Bewertung Testergebnis Weitere Mängel: Zur Abwertung um jeweils eine Note führen: a) Umkarton, der kein Glas schützt; b) PVC/PVDC/ chlorierte Verbindungen in der Verpackung; c) fehlende Angabe "nano" bei Titandioxid in der Liste der Inhaltsstoffe gemäß EU-Kosmetikverordnung 1223/2009 und der Empfehlung 2011/696 der EU-Kommission zur Definition von Nanomaterialien, wenn das in den Produkten enthaltene Titandioxid zu mehr als 50 Prozent nanoförmig vorliegt. Steht bei konkret benannten Analysenergebnissen "nein", bedeutet das unterhalb der Bestimmungsgrenze der jeweiligen Testmethode.

Das Gesamturteil beruht auf dem Testergebnis Inhaltsstoffe. Ein Testergebnis Weitere Mängel, das "mangelhaft" ist, verschlechtert das Gesamturteil um zwei Noten. Ein Testergebnis Weitere Mängel, das "befriedigend" oder "ausreichend" ist, verschlechtert das Gesamturteil um eine Note.
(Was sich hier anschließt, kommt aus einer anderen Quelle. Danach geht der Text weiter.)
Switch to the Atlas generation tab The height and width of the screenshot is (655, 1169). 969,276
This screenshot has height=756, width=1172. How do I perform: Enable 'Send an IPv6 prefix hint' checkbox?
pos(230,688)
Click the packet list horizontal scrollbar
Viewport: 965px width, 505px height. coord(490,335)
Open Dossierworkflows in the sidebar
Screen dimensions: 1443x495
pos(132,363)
Ein Testergebnis Weitere Mängel, das "gut" ist, verschlechtert das Gesamturteil nicht.

Aus rechtlichen Gründen weisen wir darauf hin, dass wir die (vom Hersteller versprochenen) Wirkungen der Produkte nicht überprüft haben.

Testmethoden

Diethylphthalat, deklarationspflichtige Duftstoffe, Moschusverbindungen, Cashmeran: Extraktion mit TBME, GC-MS.   
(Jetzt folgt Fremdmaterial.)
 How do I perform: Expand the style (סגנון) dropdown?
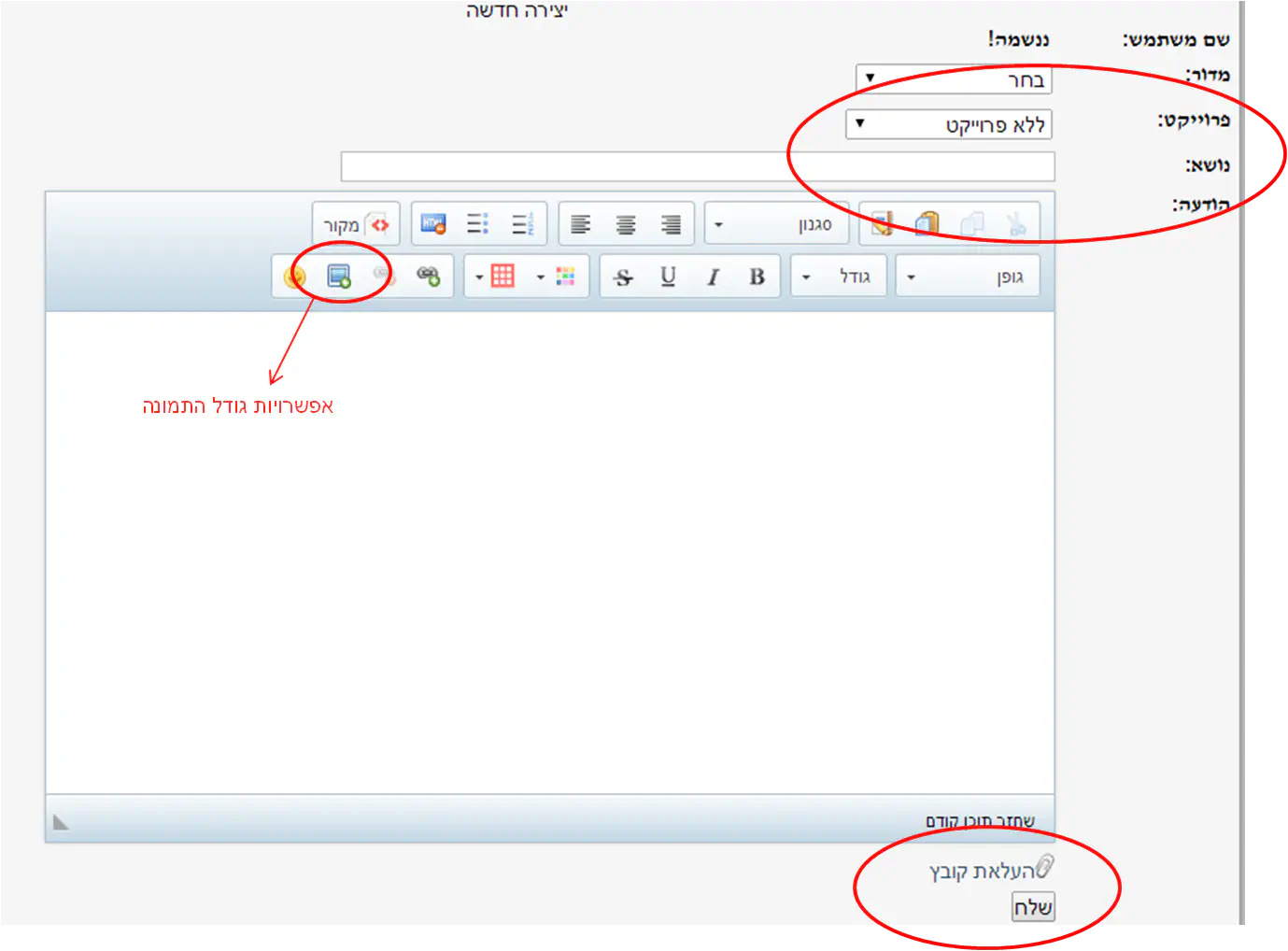pos(775,225)
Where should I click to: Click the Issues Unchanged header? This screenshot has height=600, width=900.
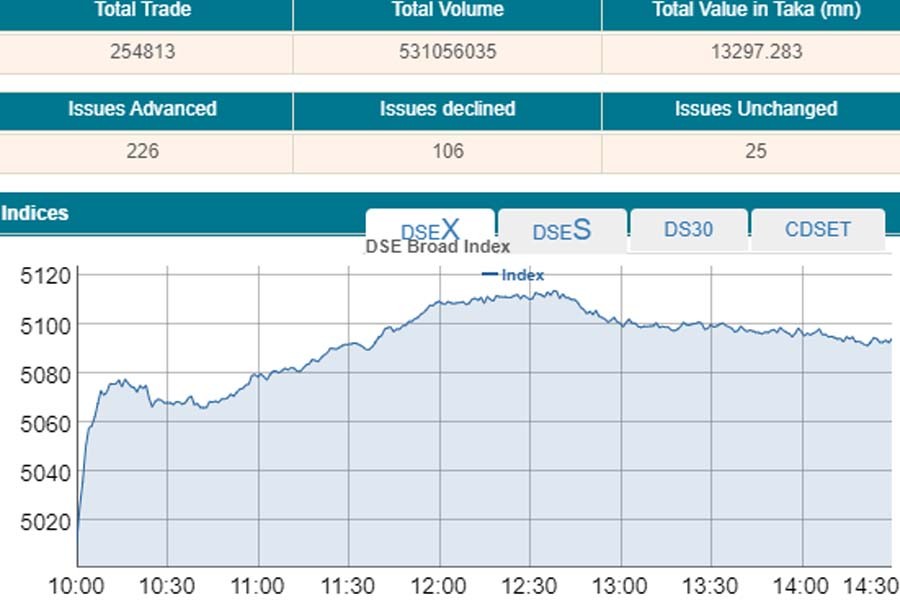[756, 109]
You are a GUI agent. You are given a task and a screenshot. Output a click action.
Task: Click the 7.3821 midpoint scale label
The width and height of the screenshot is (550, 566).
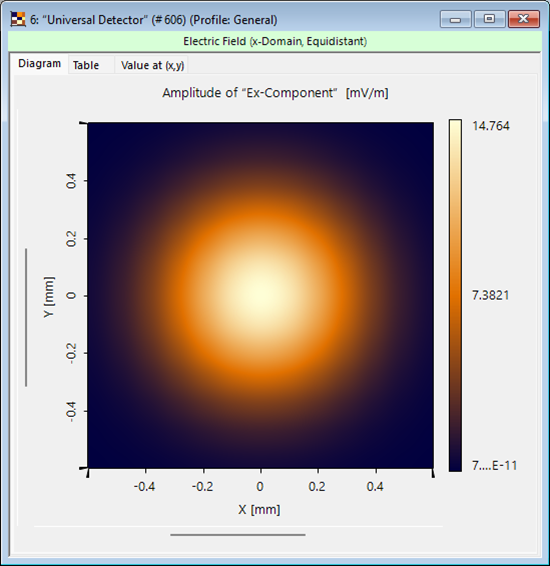point(490,295)
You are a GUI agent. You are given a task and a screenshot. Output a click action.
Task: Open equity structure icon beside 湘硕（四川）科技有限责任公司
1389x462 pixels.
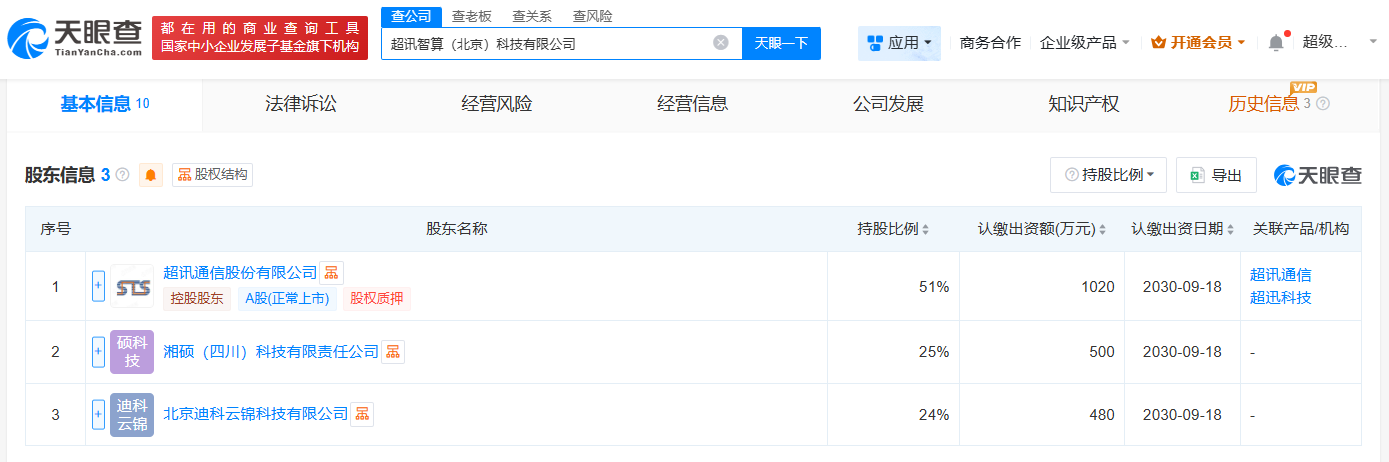pos(393,352)
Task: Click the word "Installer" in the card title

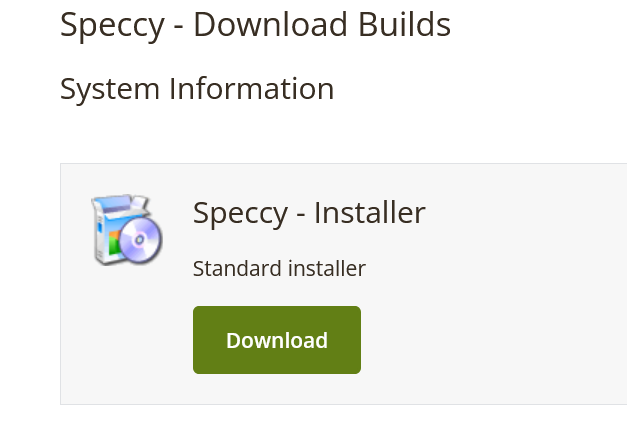Action: click(369, 213)
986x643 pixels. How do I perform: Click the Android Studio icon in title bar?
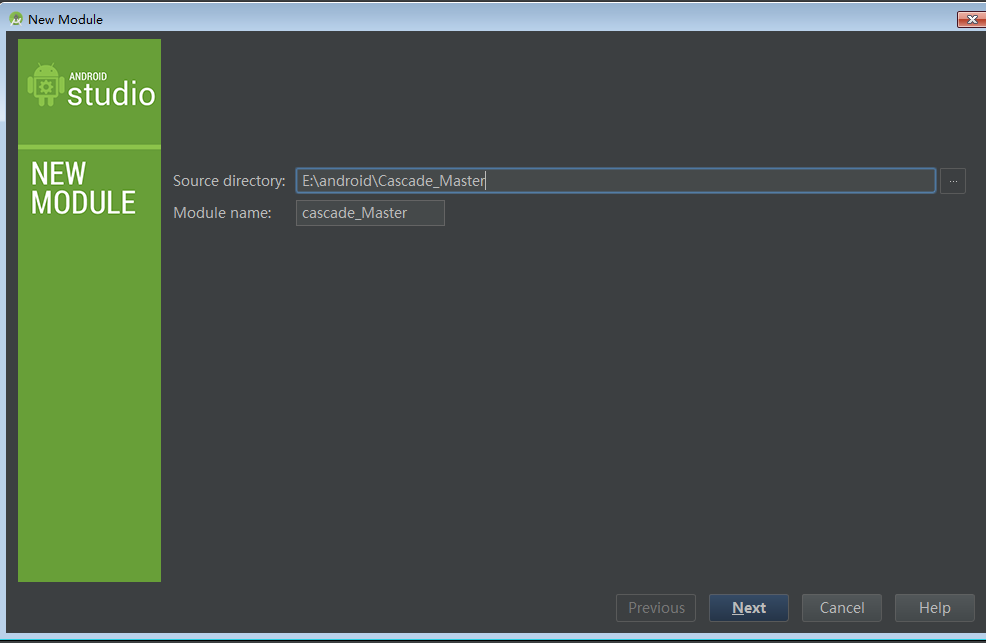tap(15, 19)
Halogenorganische Verbindungen: a) Heißwasserextraktion mit anschließender Zentrifugation und Membranfiltration, Binden der organischen Halogene an Aktivkohle, Verbrennen der Aktivkohle im Sauerstoffstrom, microcoulometrische Bestimmung des Halogengehalts; b) Extraktion mit Essigester, Verbrennen des Extrakts im Sauerstoffstrom, microcoulometrische Bestimmung des Halogengehalts.   

PVC/PVDC/chlorierte Verbindungen: Röntgenfluoreszenzanalyse.   

Mineralölbestandteile: GC, HPLC-GC.   

Titandioxid: Herstellung einer wässrigen Dispersion durch Behandlung mit Ultraschall VialTweeter. Untersuchung auf Partikel mittels SingleParticle ICP/MS.